The paper, published in online journal Circulation, includes an array of key points form businesses, such as: which health variables should be used to gauge cardiovascular risk; what type of health professionals should be recruited to run the screenings; how to protect patient information; and the role of financial incentives.
“We recommend, based on best practices, the measures that should be included in the screenings are the ones everyone is familiar with – body weight, smoking, physical activity, blood sugar or glucose, cholesterol, blood pressure and diet,” said Arena, who is a professor and head of the Department of Physical Therapy at the University of Illinois at Chicago.
Those “Simple 7” are established, traditional biometric measures the AHA recommends as tried and true ways to measure cardiovascular risk. And health screenings at workplaces, where adults spend a lot of their time, are critical to help educate employees and improve their health.
But health screenings shouldn’t be a stand-alone offering, especially for at-risk employees, Arena said. They should be part of a comprehensive workplace wellness program. “If you just screen and leave it at that, it’s not beneficial in the long run.”
“It’s so important to reach people early,” said Laurie Whitsel, director of policy research for the AHA. “We know a healthier workforce is more productive. There’s greater retention, less absenteeism. It’s more beneficial for employers’ bottom line. I think employers are concerned about their employees’ well-being, and this is one way to ensure they have the best possible health care, and that they understand their risk factors.”
Companies who hold employees accountable for their health results are required by the federal health insurance law to hold at least an annual screening. Increasingly, businesses across the country are using financial incentives in hopes they save on health benefit costs.
Companies typically either start with lower premiums and charge more for employees not participating in health programs – or, they begin with higher premiums and give discounts to those who take part in wellness activities and checks.

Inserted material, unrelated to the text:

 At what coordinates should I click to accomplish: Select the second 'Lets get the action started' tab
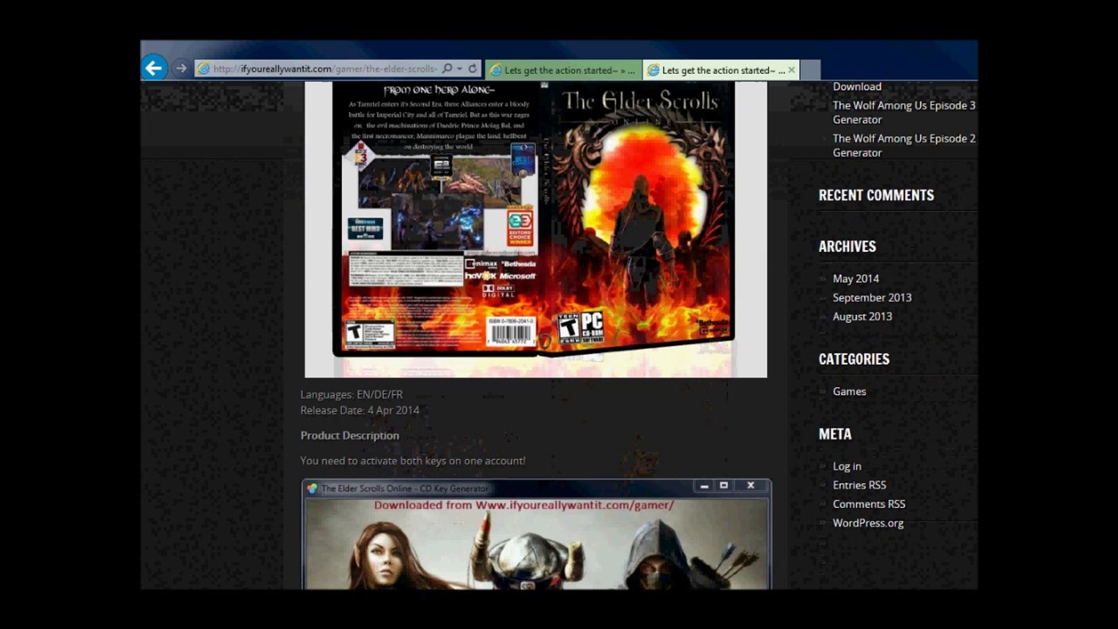point(717,70)
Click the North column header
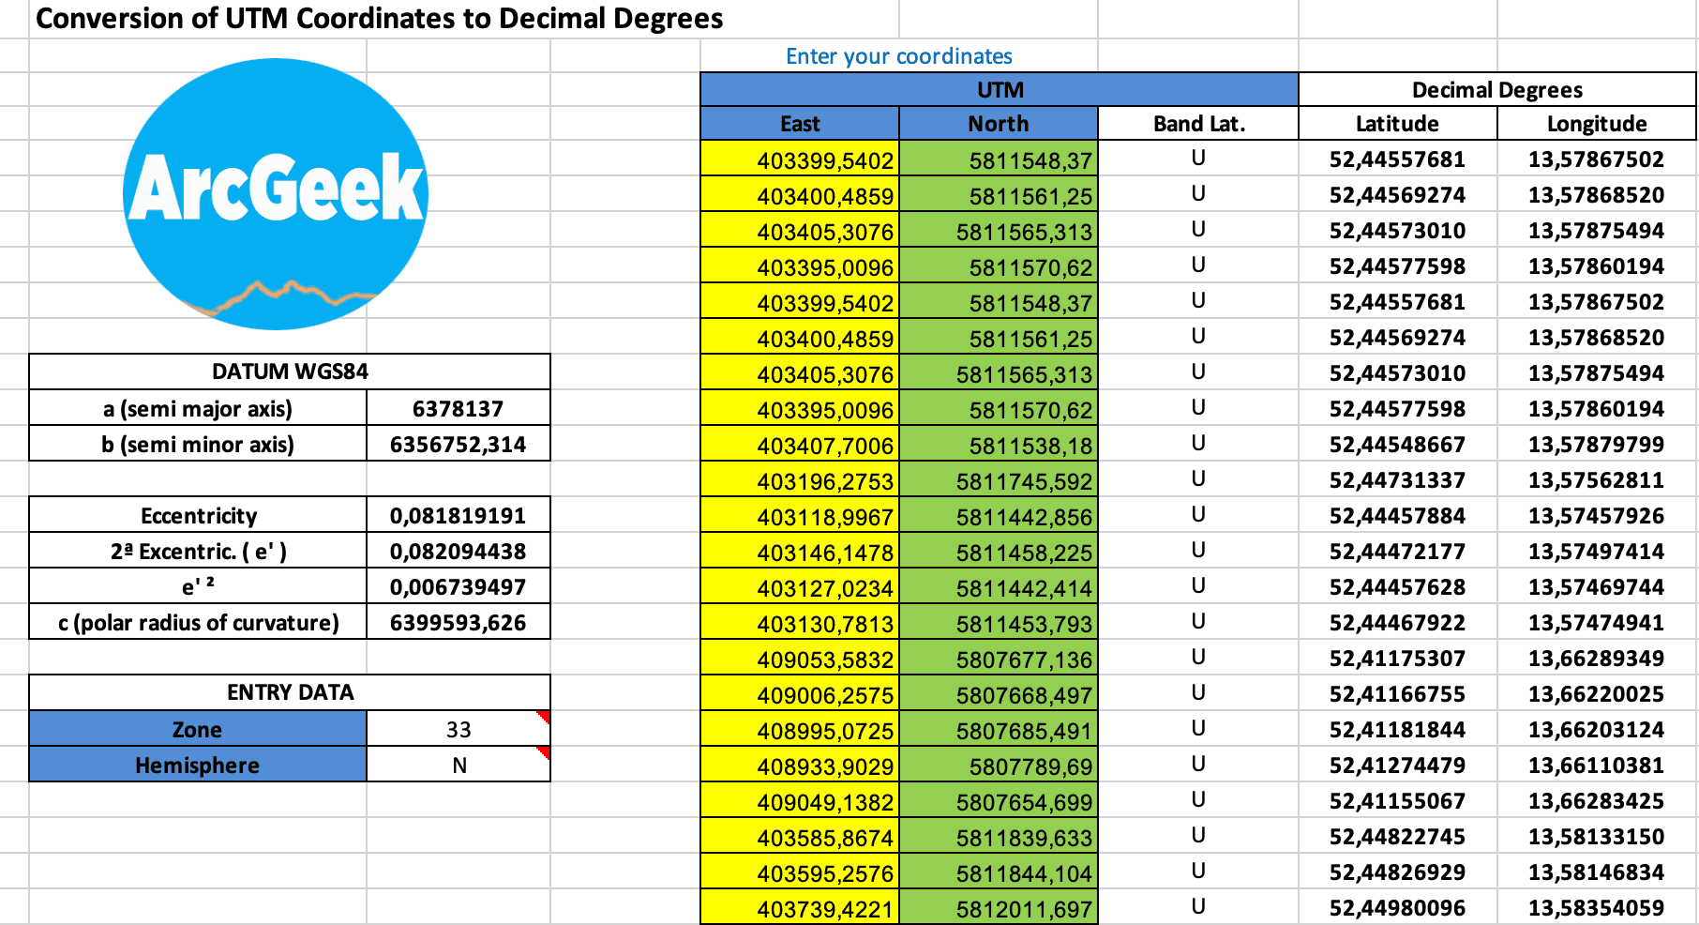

But Incentives Are Only The Beginning
The AHA, along with several other organizations, published a guidance paper to employers in 2012 about outcomes-based incentives. Published in the Journal of Occupational and Environmental Medicine, it said that long term lifestyle changes or management of risk factors need more than financial motivation.
“The key to a successful worksite wellness program capable of sustaining behavioral change is the creation of a culture and environment that supports health and wellness,” according to the report. “Within this context, the role of an extrinsic motivator- like an incentive – is to activate employees to learn about health and wellness, engage in wellness program components, and begin selected behavior changes.”
The AHA and other organizations have a trove of online tools and programs, such as the Healthy Workplace Food and Beverage Toolkit, to help businesses go beyond screenings and create a culture of wellness.
Dr. Arena said there are lots of new programs and novel ideas companies can use to inspire employees to lead healthy lifestyles. Most of it is centered on the “Simple 7”, including such items as gyms, healthy food choices, walking trails, weight-loss programs and smoke-free workplaces.
“It’s not a one-size-fits-all,” he said. “Different types of companies and worksites need to be flexible. We have embodied this flexibility in the new policy statement, creating a worksite health screening template that can be integrated into a broad array of settings.”